A Peierls transition or Peierls distortion is a distortion of the periodic lattice of a one-dimensional crystal. Atomic positions oscillate, so that the perfect order of the 1D crystal is broken. 1 Rudolf Peierls discovered it in the 1930’s when writing a section on one-dimensional models in an introductory solid-state textbook. He put it in the book, but didn’t publish it otherwise.

Peierls transition is often used to explain charge density wave (CDW) based on the concept of Fermi surface nesting (FSN), although not all CDW originated from it.2 FSN means that there exist two parallel pieces of a Fermi surface, such that a single $\mathbf{q}$ vector can connect many points. To define FSN, one must calculate the Lindhard susceptibility function $\chi_0(q, \omega=0)$. A ‘real nesting’ requires peaks at $\mathbf{q}_{\text{CDW}}$ in both the imaginary and real parts of the Lindhard function.

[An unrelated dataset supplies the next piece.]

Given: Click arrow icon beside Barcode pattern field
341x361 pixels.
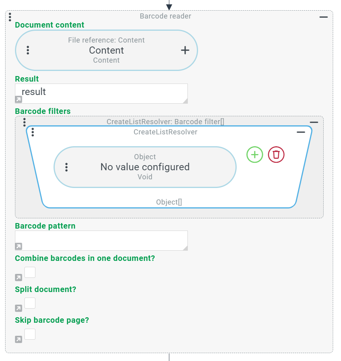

In Peierls’ picture, lattice distortion is a secondary effect that arises in response to an electronically driven charge redistribution that would occur regardless of whether or not the ions subsequently shift from their high symmetry positions. In real materials, the electronic and ionic instabilities always occur simultaneously.3

## Peierls Transition within Tight-binding Model

• For a 1D equally spaced chain with lattice constant $a$ and hopping integral between adjacent sites $t$ ($t > 0$), tight-binding model gives the band dispersion (red solid in Figure 2)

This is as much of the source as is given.